A Collection of Reviews Covering the Worlds of Art and Entertainment alongside other Snobbish Ramblings.

Thursday, October 26, 2006



DEATH OF A PRESIDENT

Director Gabriel Range creates a fictional documentary about the assassination of President George W. Bush and its aftermath to examine the United States’ reaction to 9/11. While many will be turned off solely by the notion that the film shows the assassination of a sitting President, it is the magnitude and horror of just such an event that unfortunately makes it the perfect metaphor. The death of a fictional President would not have had the same impact.

In 2007, President Bush is making a speech in Chicago while a great many angry protestors march in the streets. On his way back to the motorcade, he is shot. The Secret Service rushes Bush to the hospital, but doctors can’t save him. Dick Cheney is sworn in as the 44th President.

Hundreds of people who were in the area are rounded up and questioned. When word gets out that the main suspect is Jamal Zikri, a Muslim from Syria, the idea that this was a state-sponsored attack surfaces, a believable theory due to their involvement in the assassination of the Prime Minister of Lebanon. Cheney wants to attack Syria and gets Congress to sign off on Patriot Act III, another expansion of executive branch powers that would give investigators more authority regarding detention and surveillance. As Zikri’s trial moves forward, there is a lot of circumstantial evidence that implicates him, but nothing conclusive. With so much riding on his conviction, can justice fairly be served?

Death of A President is put together extremely well, but the film’s message will be overshadowed by its medium. The subject matter is so volatile and offensive that many won’t give the film a chance. The film is not anti-Bush and the assassination is not glorified or condoned. In fact, the message is the complete opposite. The assassination is a very bad thing. The film speaks out against using violence and fear as tactics by showing the potential dangers involved. The story has a surprising yet believable resolution.

The documentary examines what happened by interviewing participants who were with Bush on the day of the assassination, an advisor, a Secret Service agent, a Chicago Police Deputy, and a newspaper correspondent, as well as those involved with the investigation, a forensic expert and an interrogator from the FBI, and suspects.

The visuals are so good that they are unnerving. They use footage of Bush, Cheney, and other and easily manipulate them to create the story. Actors are seamlessly placed within photos and videos. They also get in the middle of a real anti-Bush protest and shoot scenes among real events, recalling Haskell Wexler’s Medium Cool.

The film made a couple of missteps. Cheney is too easily made to look like a villain because his positions aren’t explained. His desire to go into Syria is revealed in one line stating that he’s always wanted to go in and get rid of Assad, but there’s no more depth provided. Also, there is no mention of his stance regarding Patriot Act III. Even if you disagree with Cheney’s reasons for going into Iraq and the increase of executive power, he does have an understandable basis for them. They weren’t arrived at arbitrarily. Also, I recognized a couple of actors, which took me out of the moment.
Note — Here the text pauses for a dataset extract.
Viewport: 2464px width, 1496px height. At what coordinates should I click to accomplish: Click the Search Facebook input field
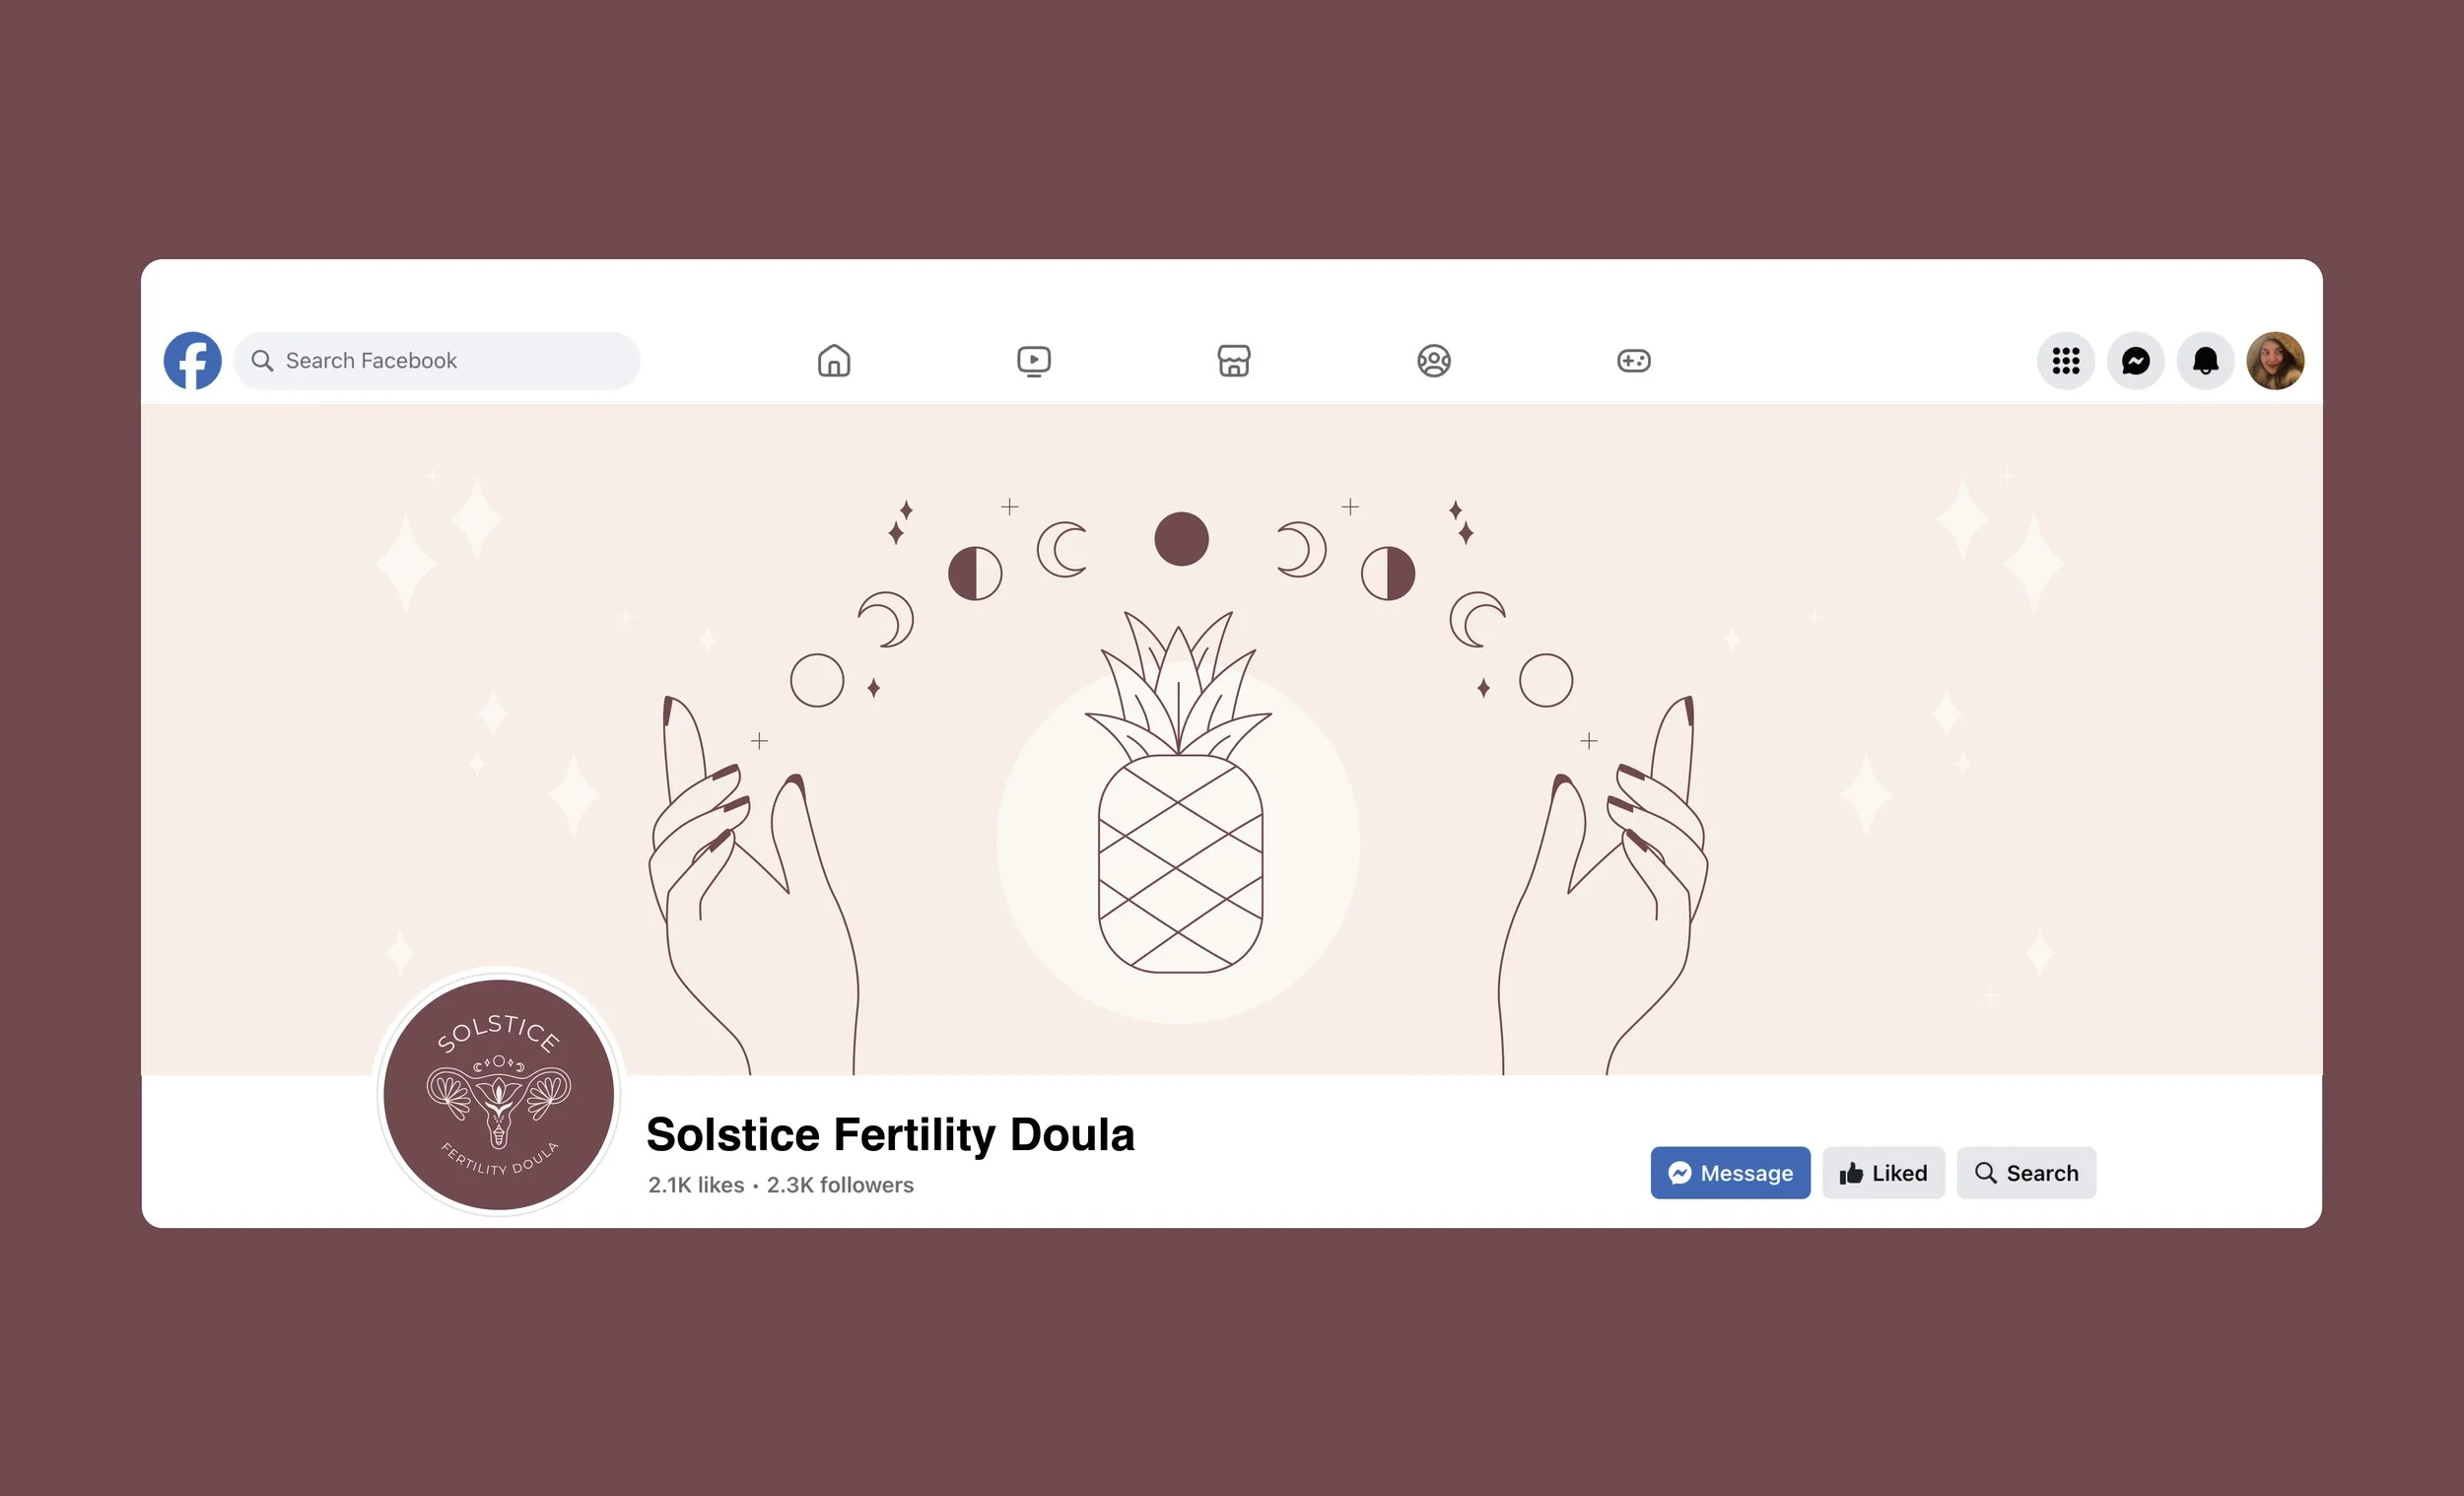pos(437,361)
Death of A President will be hard to find as some theater chains have opted not to show it. Regal Theaters spokesman Dick Westerling said, “We do not feel it is appropriate to portray the future assassination of a president.” While it is their business and they are certainly entitled to run it anyway they want, I do find the statement interesting. A film that contains the death of one man to make a point about violence and fear is inappropriate while the killing of scores of people on multiplex screens every day solely for entertainment is acceptable. Personally, I would prefer that audiences think about violence and its ramifications rather than be rendered numb to it.